All proceeds from the fundraising event will go toward providing a scholarship and financial support to an outstanding, low-income, college-bound youth who is a passionate advocate for the environment.
Meanwhile, several Center programs continue to evolve and hone their focus. Previously, the Urban Trailblazers (UTB) program served 33 students every summer season. But this year capacity doubled, accommodating 66 middle school students who are spending their summer at the Center performing hands-on projects, conducting outdoor investigations, and exploring the biodiversity of sites in the Golden Gate National Parks.
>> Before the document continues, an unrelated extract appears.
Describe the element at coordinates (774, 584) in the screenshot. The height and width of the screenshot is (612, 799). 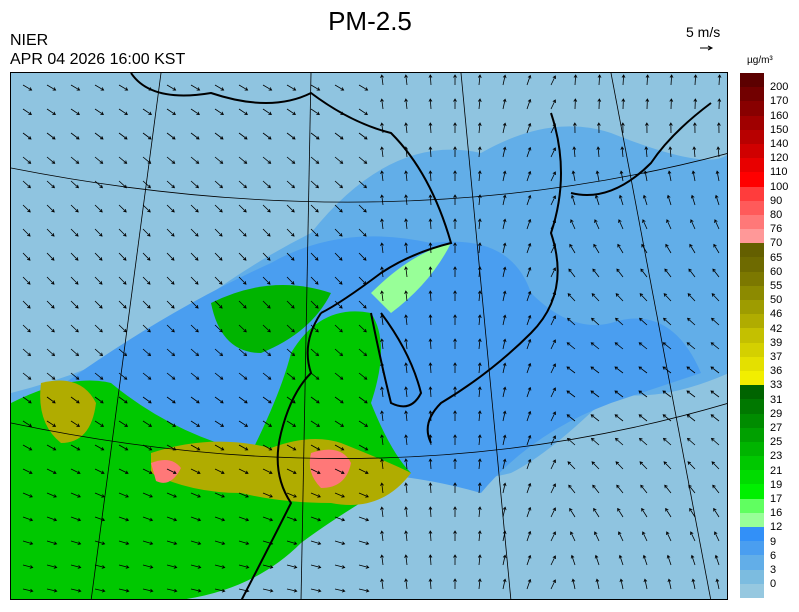
I see `colorbar-label: 0` at that location.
Our Summer Camp programs have undergone changes as well; with smaller groups this year, staff and educators have been able to provide more in-depth and intensive experiences. And there have been new sessions as well, such as The Presidio Trekkers (ages 5–8), which brings kids on active adventures in the Presidio; and the National Park Challenge (ages 9–11), which engages participants in art, science, and recreation, and takes them on an overnight camping trip.
Finally, another successful year with our high school program, Inspiring Young Emerging Leaders (I-YEL), culminated on July 25 with the “Freedom of Expression Youth Art Exhibit.” This event, which was open to the public, showcased artistic work by these young people. Six interns from I-YEL team creatively explored the theme of “freedom and expression” as it relates to challenges and possibilities for youth today. Their work used a variety of mediums including poetry, visual art, and mixed media art. Other IYEL interns also explored freedom as it relates to their communities and presented digital stories on their experiences at the exhibit.
Freedom of Expression Youth Art Exhibit is supported by the SOMArts Cultural Center's Affordable Space Program, which provides subsidized, large-scale affordable space and technical assistance to nonprofits. SOMArts receives support from the San Francisco Arts Commission’s Community Arts and Education Program with funding from Grants for the Arts/The Hotel Tax Fund.